Una paz vivida como una forma de ser

Para construir una cultura de paz, donde se trabaje por paliar la violencia estructural –es decir, contra demostraciones sociales tales como la pobreza, la exclusión, la marginación, la injusticia o la desigualdad- y también la violencia física, se requiere un trabajo lento y arduo, diario. No basta con la voluntad de detener una guerra o con un gesto puntual de solidaridad. La Carta de la Paz dirigida a la ONU señala, en su introducción, que “No es fácil la tarea de buscar soluciones adecuadas para alcanzarla” (la paz): es un documento realista e indica que la dificultad de lograr la paz, ya que se requiere esfuerzo y trabajo, a la vez que es una tarea de todos.
La paz se construye en todos los ámbitos y en todos los niveles relacionales de las personas: el propio yo, la pareja, la familia, los amigos, los meros conocidos, la sociedad en general, etc. Si no hay paz en alguno de los niveles más próximos de cada persona difícilmente se podrá alcanzar la paz en un nivel más global. Y, al contrario, si la paz y los valores ligados a ella están presentes y se trabajan en cada uno de estos niveles, la paz global será más fácilmente alcanzable. La Historia de la Paz está formada por la historia de las familias, de los pueblos, de las naciones,… es una Historia hecha de diferentes historias.

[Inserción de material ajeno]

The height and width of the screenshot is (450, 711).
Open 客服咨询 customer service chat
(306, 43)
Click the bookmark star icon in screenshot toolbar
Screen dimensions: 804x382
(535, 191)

Consecuentemente, para construir entre todos una sociedad más pacífica, se debería trabajar por la educación por la paz o en una cultura de la paz, donde los valores que permitirán construirla estén presentes en la base de las personas, constituyendo su forma de ser. La paz debería vivirse como una rutina, ya que al estar presente en lo más profundo de las personas –su forma de pensar, de hacer, de ser- estará presente en todos sus niveles y actuaciones. Es un estadio deseable y no sólo un hito concreto que, una vez logrado, implique la desaparición de la voluntad de trabajar por él; la paz tiene que estar presente día a día, trabajándola cotidianamente y en todos los ámbitos.

Por último, el hecho de que la paz tenga que vivirse como una forma de ser no es banal, ya que la forma de ser de las personas engloba la manera de pensar, la manera de hacer, y todas sus expresiones. En definitiva, si tenemos bien arraigada en nuestra forma de ser la importancia de trabajar por la construcción de la paz, a través de la educación en valores, nuestros actos y pensamientos diarios contribuirán a una sociedad más en paz.